▸ **What the task asks**:
Print only the lines running from the line with "Task: Click the Refresh button" to the final line below, both included, exactly as written and without the pictures.
▬▬▬▬▬▬
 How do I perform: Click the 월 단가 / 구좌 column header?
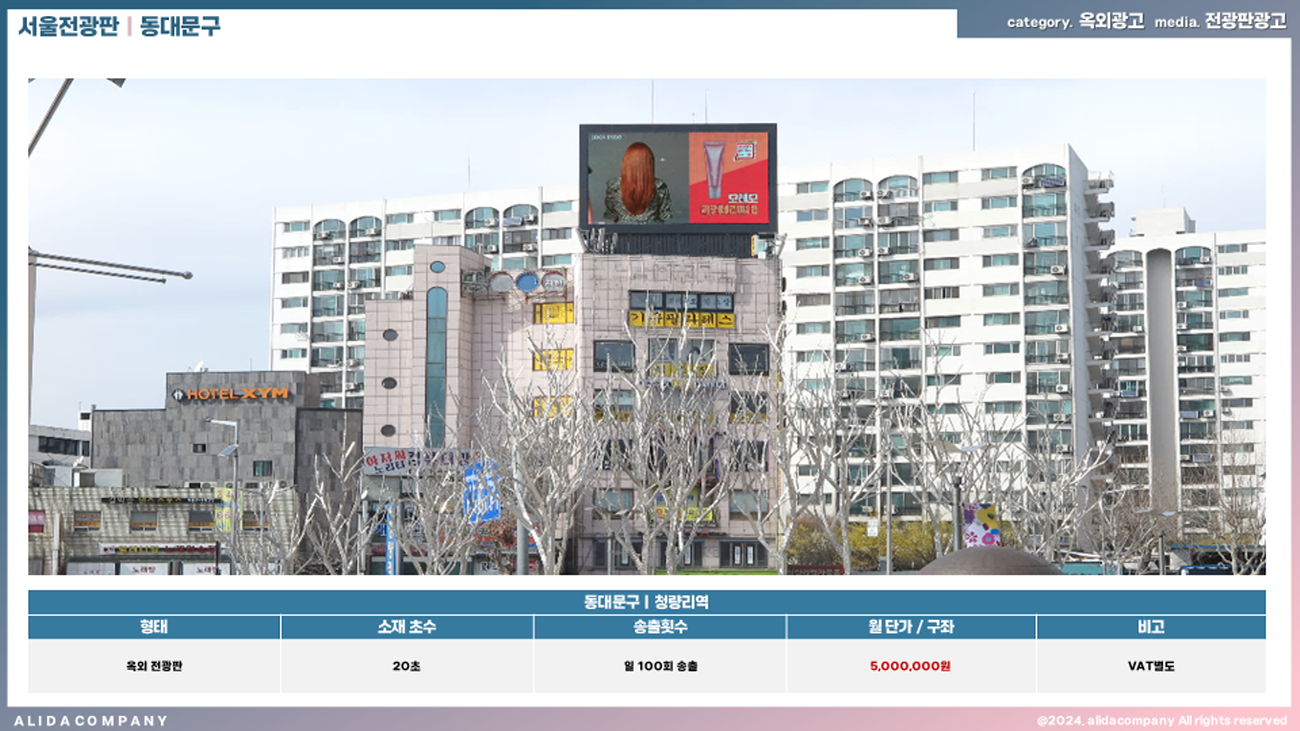[x=910, y=627]
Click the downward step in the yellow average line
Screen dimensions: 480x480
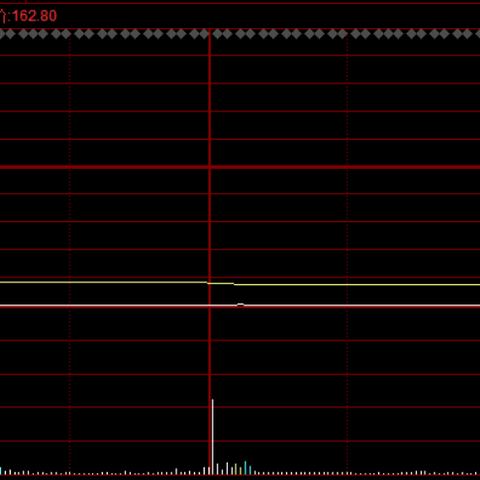234,284

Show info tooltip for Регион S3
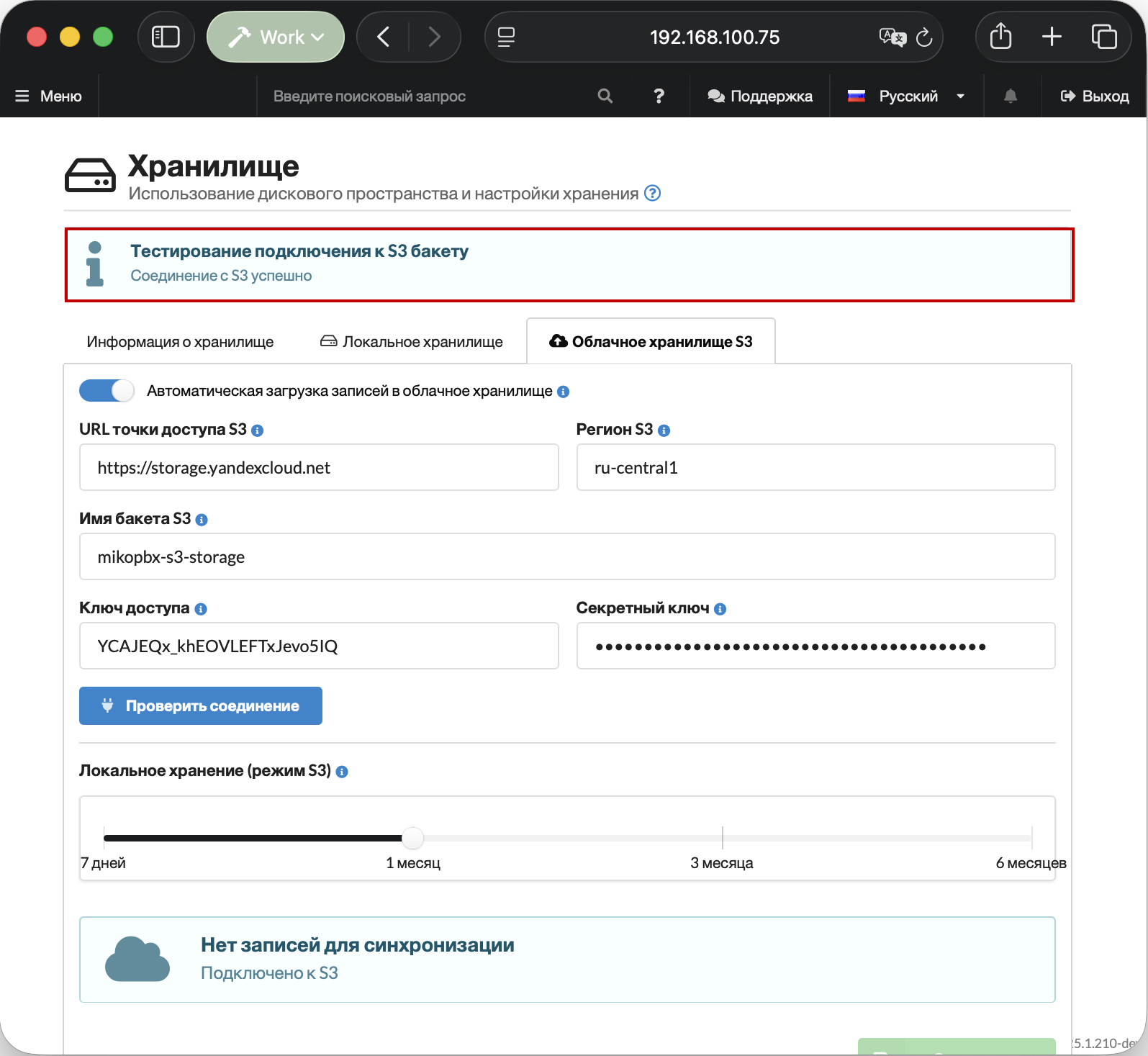[x=664, y=430]
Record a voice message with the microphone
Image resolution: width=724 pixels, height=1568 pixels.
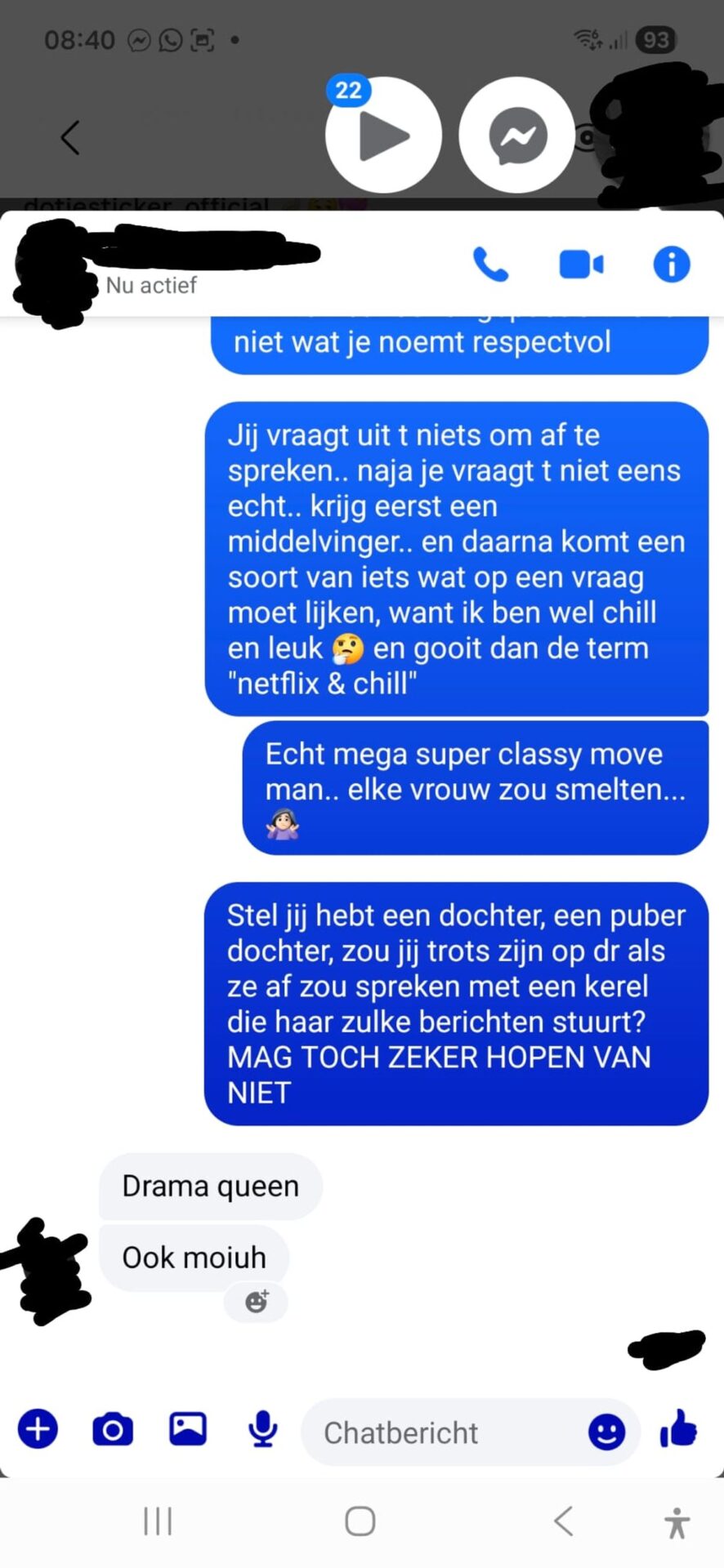tap(263, 1430)
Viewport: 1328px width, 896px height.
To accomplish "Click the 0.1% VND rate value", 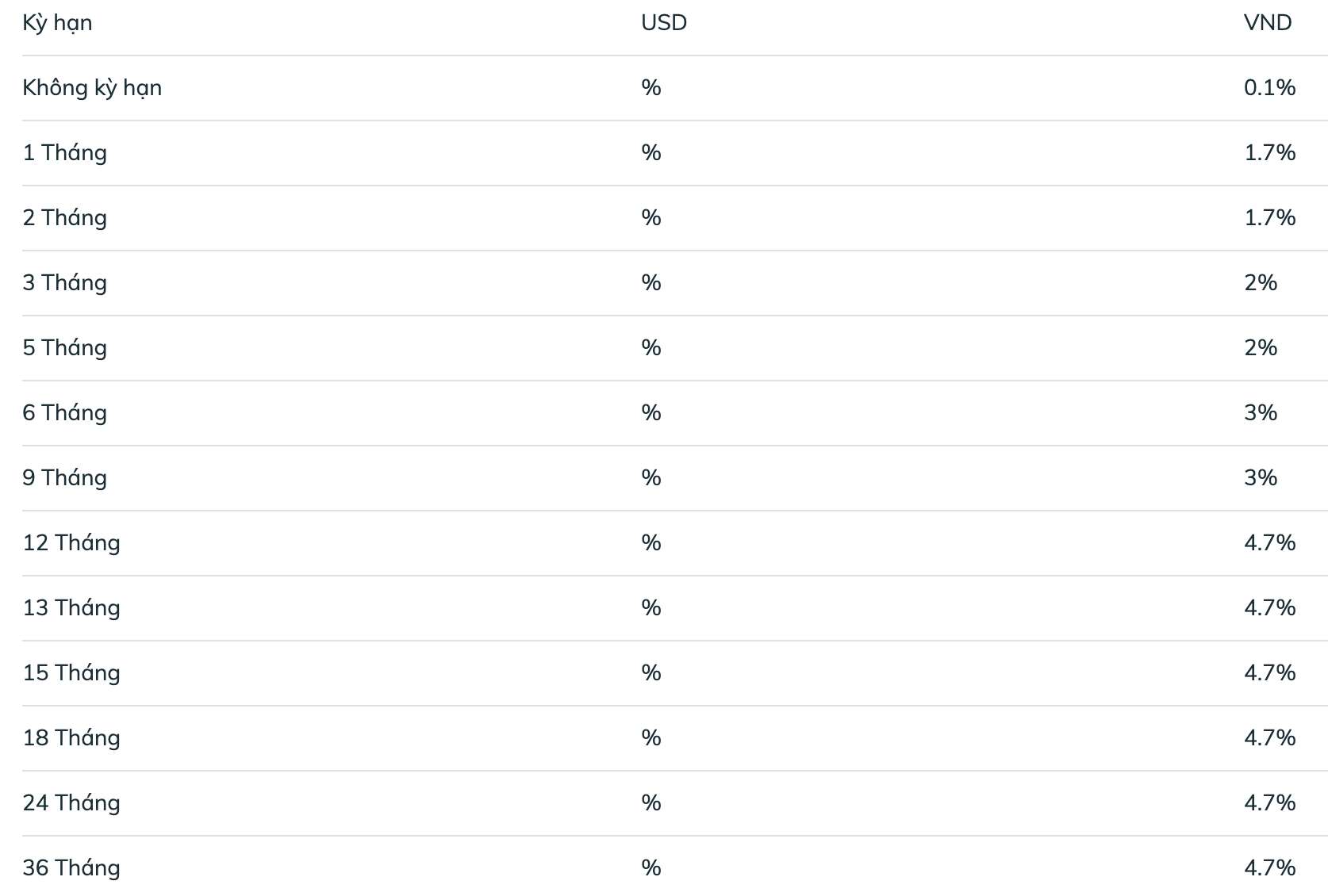I will click(1269, 88).
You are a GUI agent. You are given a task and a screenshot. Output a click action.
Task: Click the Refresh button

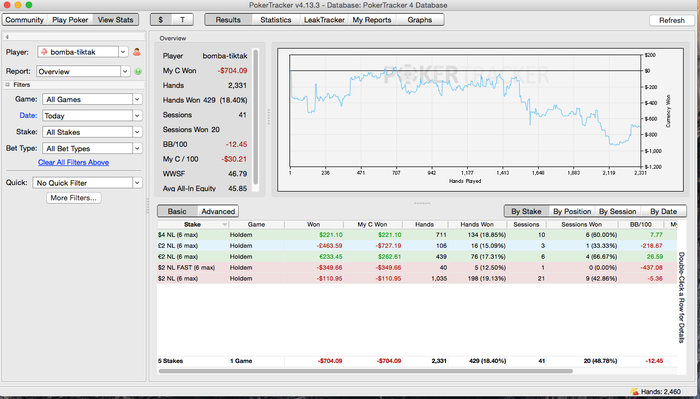point(671,21)
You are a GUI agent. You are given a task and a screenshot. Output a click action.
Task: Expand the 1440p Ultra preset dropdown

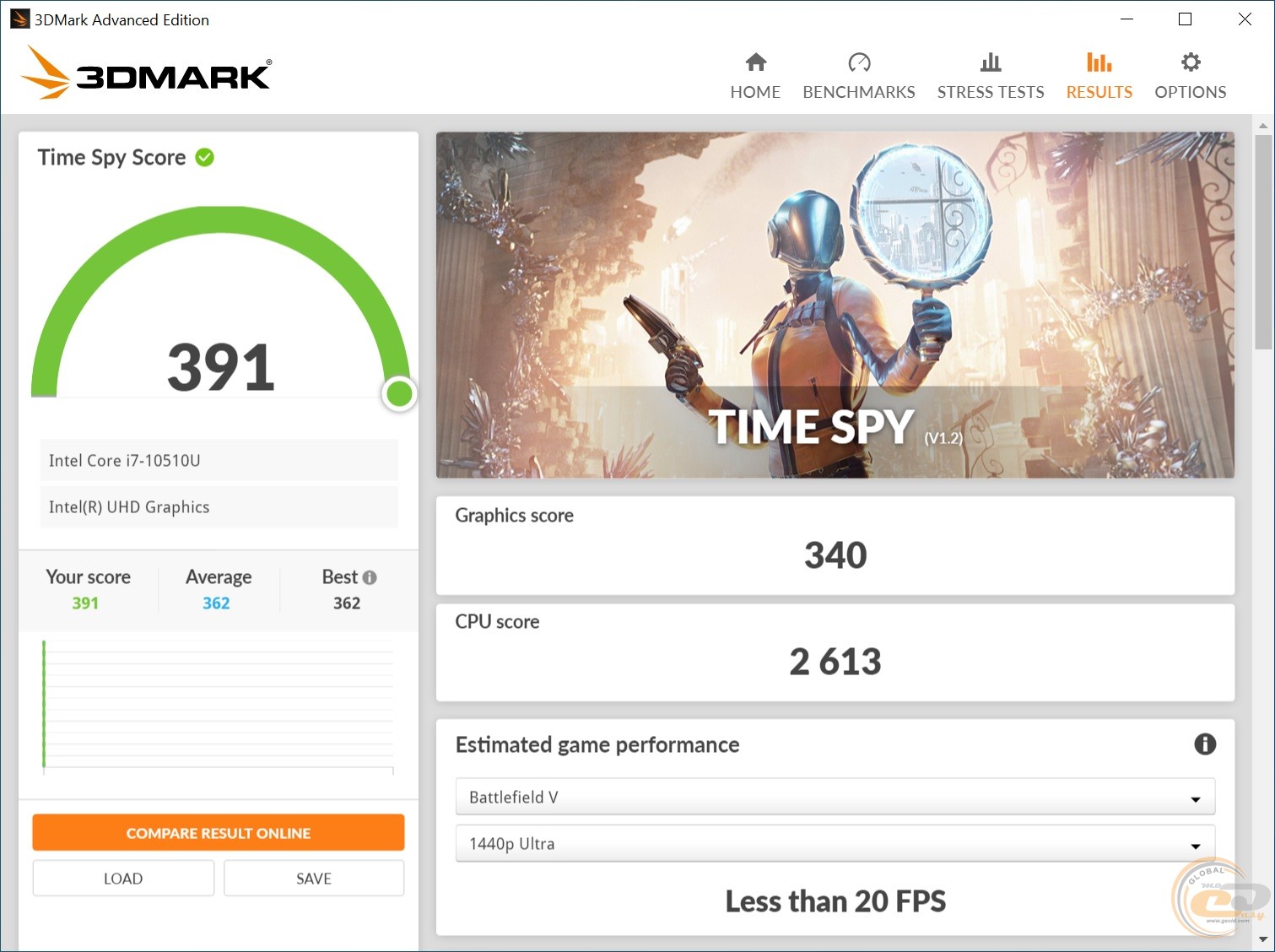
▬▬▬▬▬▬
▸ **Answer to this problem**:
Task: Click the Refresh button

point(671,21)
You are a GUI agent. You are given a task and a screenshot. Output a click action.
Task: Expand the 1440p Ultra preset dropdown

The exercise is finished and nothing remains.